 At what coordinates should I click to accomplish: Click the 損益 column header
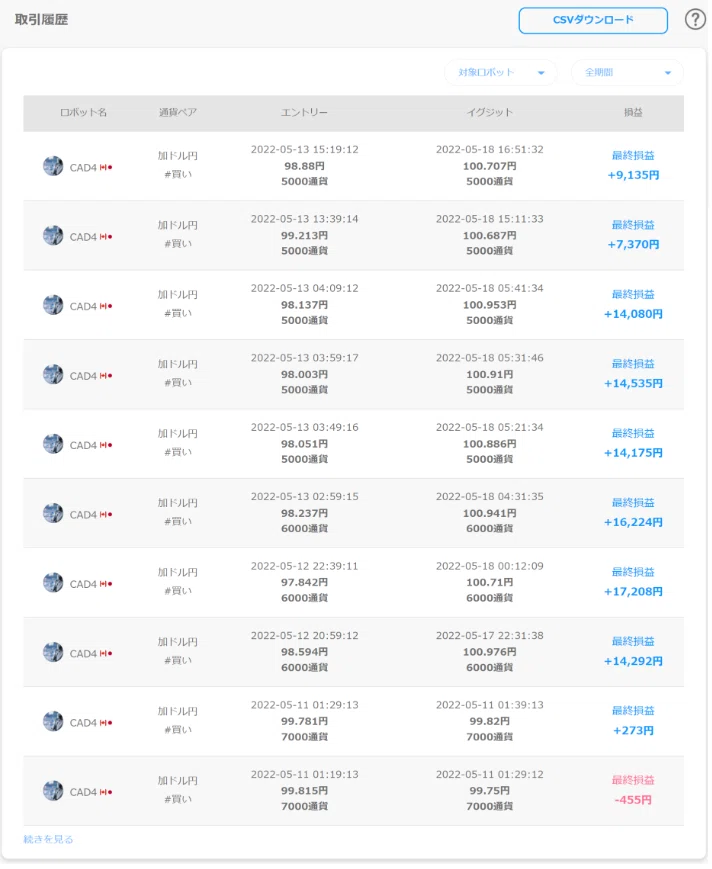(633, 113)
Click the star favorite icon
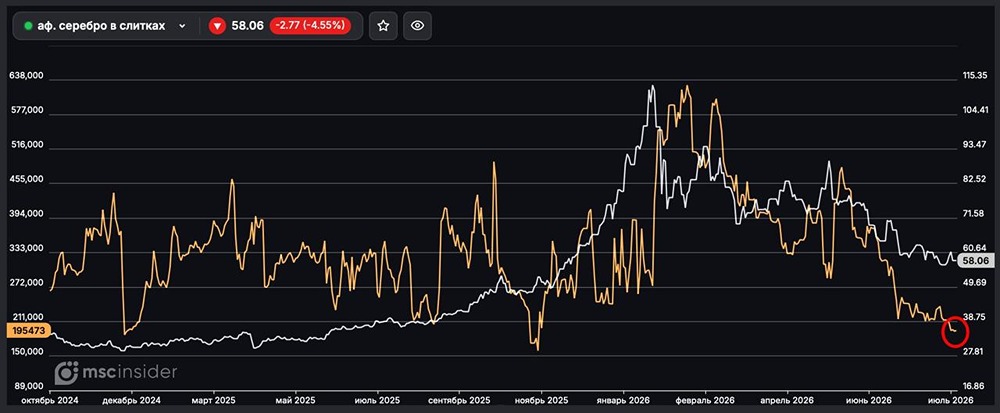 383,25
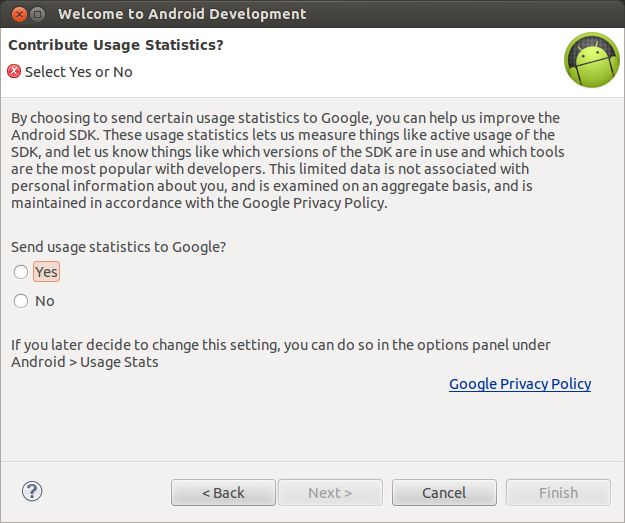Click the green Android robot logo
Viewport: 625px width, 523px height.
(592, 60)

==

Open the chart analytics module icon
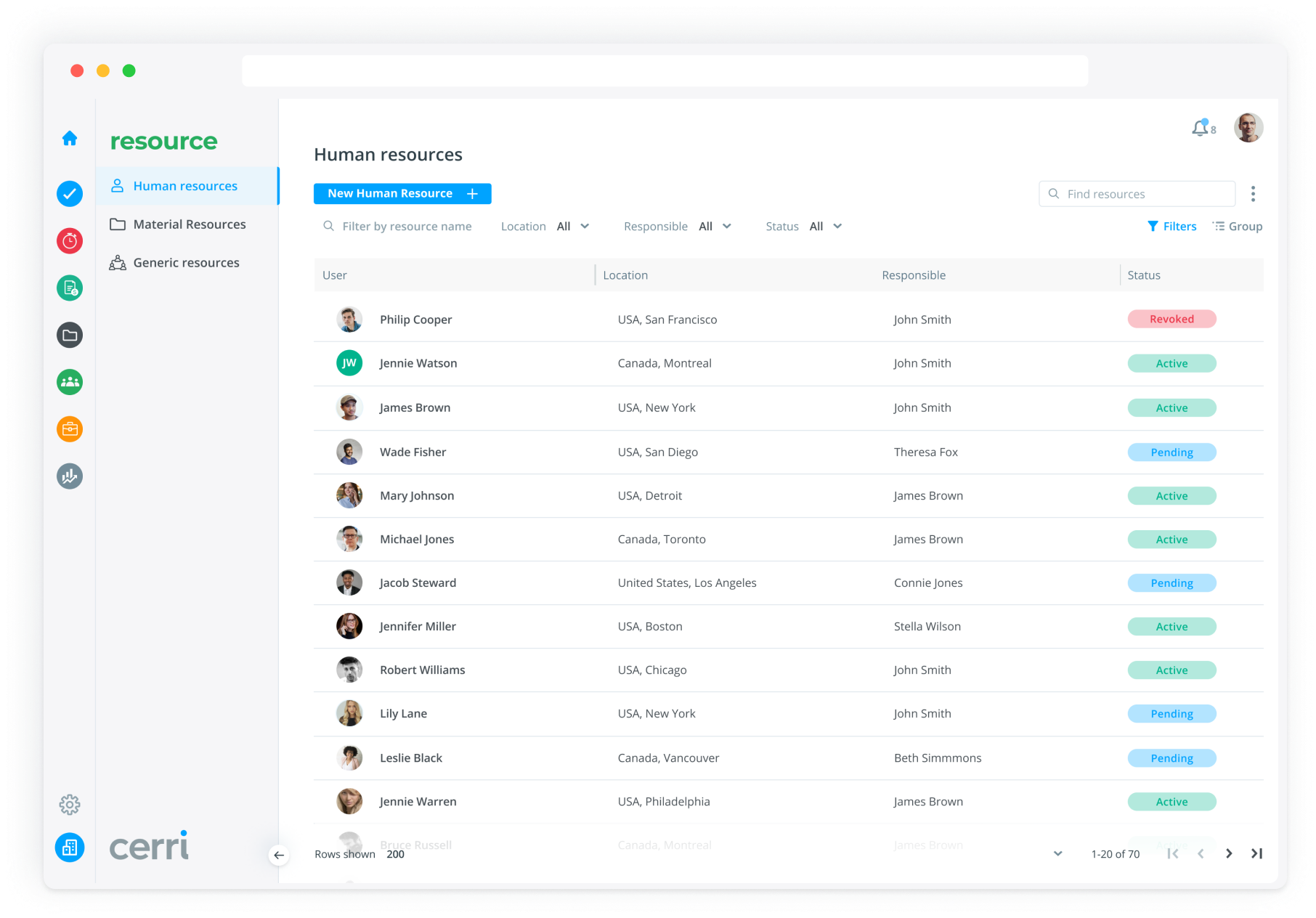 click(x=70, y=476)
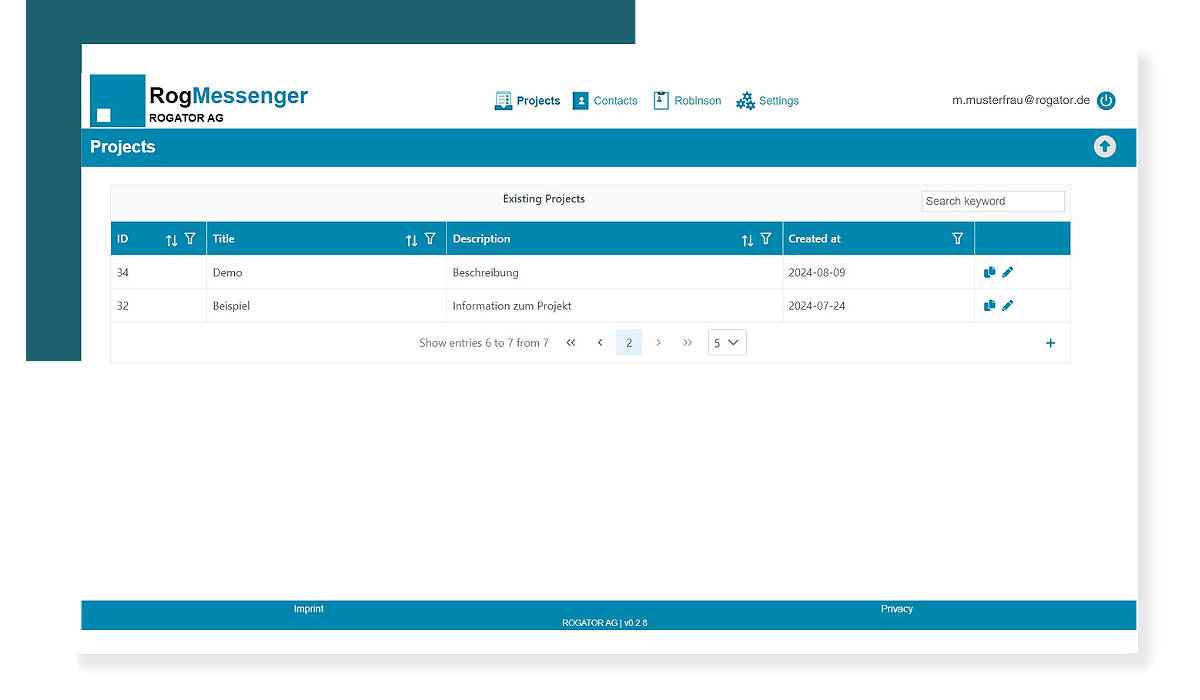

> _题目_
统计上方列表中有多少行包含字符串"icon"，区分大小写，只写出行数。

> _本题解答_
2